Strengthening Africa-Australia links through knowledge diplomacy

“If you’re not thinking about Africa, you’re not thinking about the future,” said HE Isaiya Kabira, Dean of the African Heads of Missions (Kenya), in the AAUN Forum’s opening session on September 2, which explored how to strengthen Africa-Australia links through knowledge diplomacy.

By 2050, there would be 2.2 billion people in Africa, Mr Kabira said, and 1 billion of them would be middle class. Such seismic demographic changes, he believed, offered significant opportunities for Australia in the areas of food security, agribusiness, minimising post-harvest losses, youth and agriculture, application of research findings, reforms in the education sector, training market-ready graduates, and leveraging information and communications technology.

“Agriculture is the primary source of food and income for many Africans, providing up to 60 per cent of all jobs,” he said.

“So, apart from capacity building, Australia should look to export its high degree of expertise in facilitating agriculture in challenging environmental and climatic conditions in Africa to help the population commercialise its agriculture.”

Given that 50 per cent of Africa’s population were young people who needed jobs, Australia could also help change the perception of agriculture to make it “cool” and seen as a field young people would want to be involved in.

Mr Kabira said reducing Africa’s substantial “post-harvest” losses was also critical.

“In East Africa, economic losses in the dairy sector due to spoilage and waste costs US$90 million a year. In Kenya, each year around 95 million litres of milk, worth around US$22.4 million, are lost.

“Australia and Africa can work together on technologies and storage facilities to address these losses across the continent.”

Mr Ian Halliday, Australian Consul General Dubai, and General Manager Middle East and Africa, Australian Trade and Investment Commission, agreed that good collaboration could lead to better outcomes and greater impact.

Research networks like AAUN were competing for dollars and people, which meant targeted activities that solved real problems of relevance and brought sustained improvement in the lives of local people and their environments were critical.

Mr Halliday said 50 per cent of Africa’s population was currently less than 20 years old, and 200 million students were eligible for tertiary education. By 2050 that number would reach 800 million – which meant the opportunities and challenges were plentiful.

One pivotal opportunity to promote Australian-African relations is Expo 2020, which starts next October in Dubai and will run for six months. African nations are among the 193 countries participating, as is the Australian Government.

“This wonderful platform and forum will give us the chance to see what we can do to raise the profile of Australian-Africa relations, and identify trade and educational opportunities.”

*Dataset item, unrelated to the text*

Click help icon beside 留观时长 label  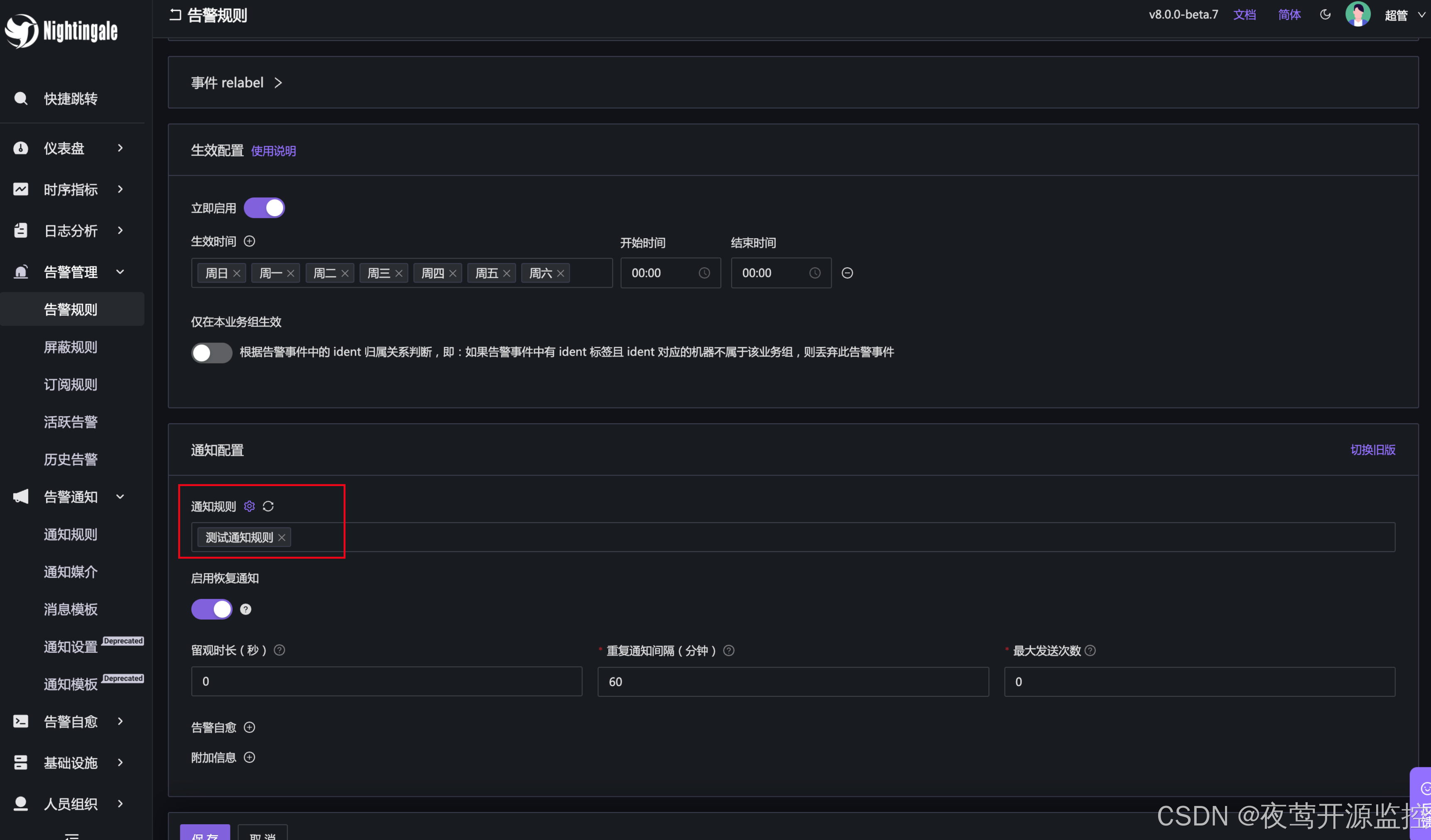(279, 650)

HE Marthinus van Schalkwyk, High Commissioner of South Africa, said assistance to deal with the country’s “inadequate, diminishing and inequitable postgraduate pipeline” was a high priority for South Africa’s collaboration with Australia.

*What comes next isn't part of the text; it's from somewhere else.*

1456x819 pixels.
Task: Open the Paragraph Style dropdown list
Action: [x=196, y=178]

Joint research projects related to biodiversity and the development of climate-resilient crops would also be mutually beneficial given that Africa and Australia were both water-scarce countries creatively trying to find solutions to a problem that would only become more severe.

“We have more than enough research at universities, other institutions, government departments, on [climate change] mitigation,” Mr van Schalkwyk said. We know what we have to do. We know what the battles are. We know what the challenges are. But it is on the issue of adaptation that there is still a lot of potential – and especially in the development of more drought-resistant varieties.”

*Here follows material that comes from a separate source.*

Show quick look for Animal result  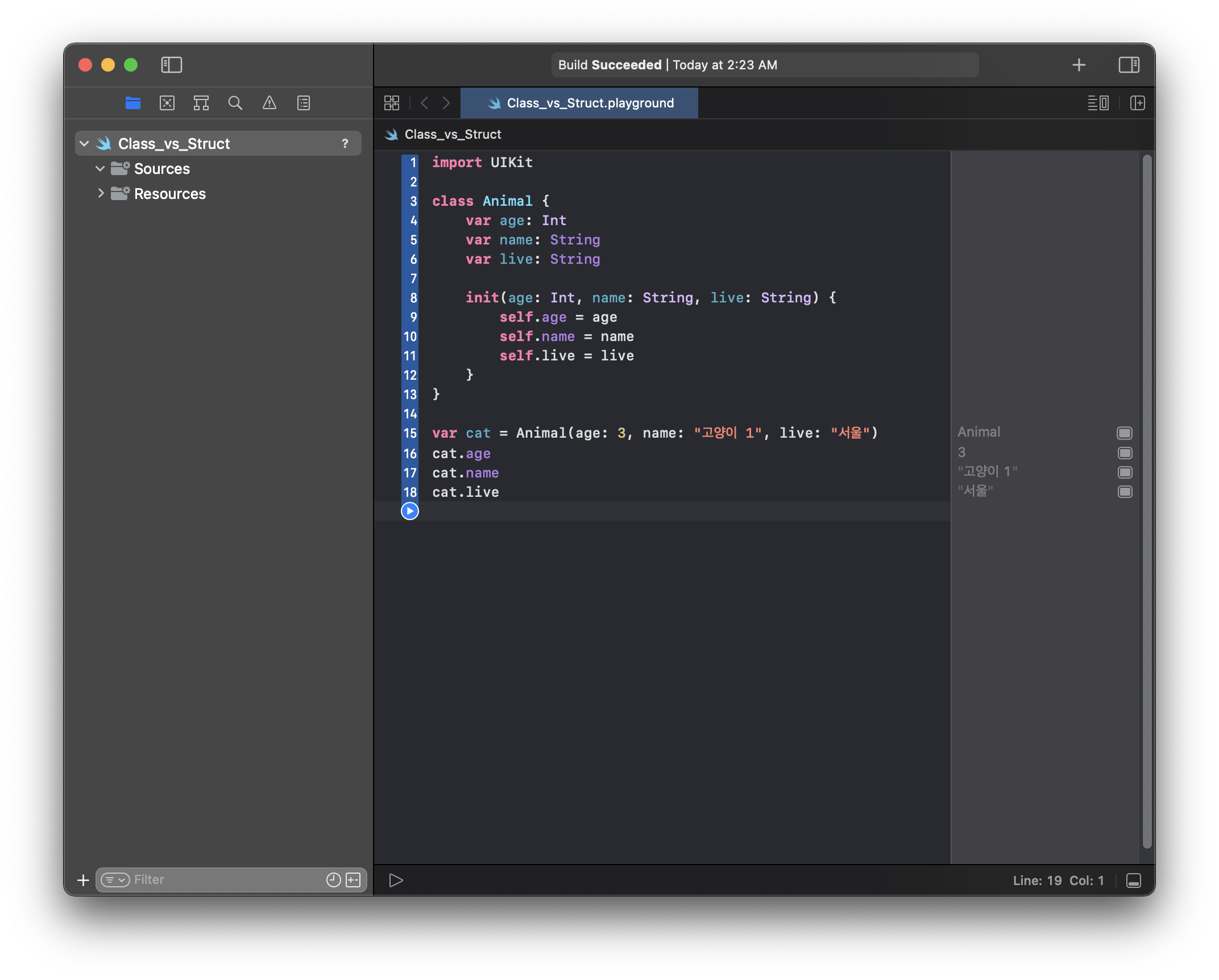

Charting a path to greater impact

HE Jenny Dee, Australian High Commissioner to Mauritius, said forging partnerships between Africa and Australia was not easy, so taking a strategic approach had become increasingly important.

“You’ve heard how challenging it actually is to garner the interest of business and even levels of government on Africa. What more could the AAUN do, and your institutions do, to influence policy makers, or make an impact?”

Ms Dee said charting a path to greater impact should include asking: Could the Australian Alumni associations that existed in many of the countries across Africa be leveraged? Were they using the advisory group on Australia Africa relations well? Could the model that was used recently in Mauritius – where the Commonwealth Universities Network summer school was run just before the AAUN conference – be a potential model for AAUN to encourage young researchers?

AAUN’s increasing focus on the blue economy was one area in which the network could garner the Australian Government’s attention, and really help the Indian Ocean, she said.

“The University of Western Australia under the Tertiary Education Commission of Mauritius is working with the University of Mauritius and a hotel chain about beach erosion and coral reef regeneration. So, I expect there would be models out there in your countries in Africa, and in Australia, that could be leveraged, bringing in the private sector.”

Ms Dee said an international collaboration under the Mauritius Research Council had been working with Queensland University of Technology on sugarcane waste bioplastics, and Africa’s emerging digital economy was also having an impact on a range of sectors in which Australia could invest as a partner.

“Technology is key, of course. Are you utilising that enough in terms of pushing your research priorities? And, lastly, are those resources sustainable? What else could be utilised?”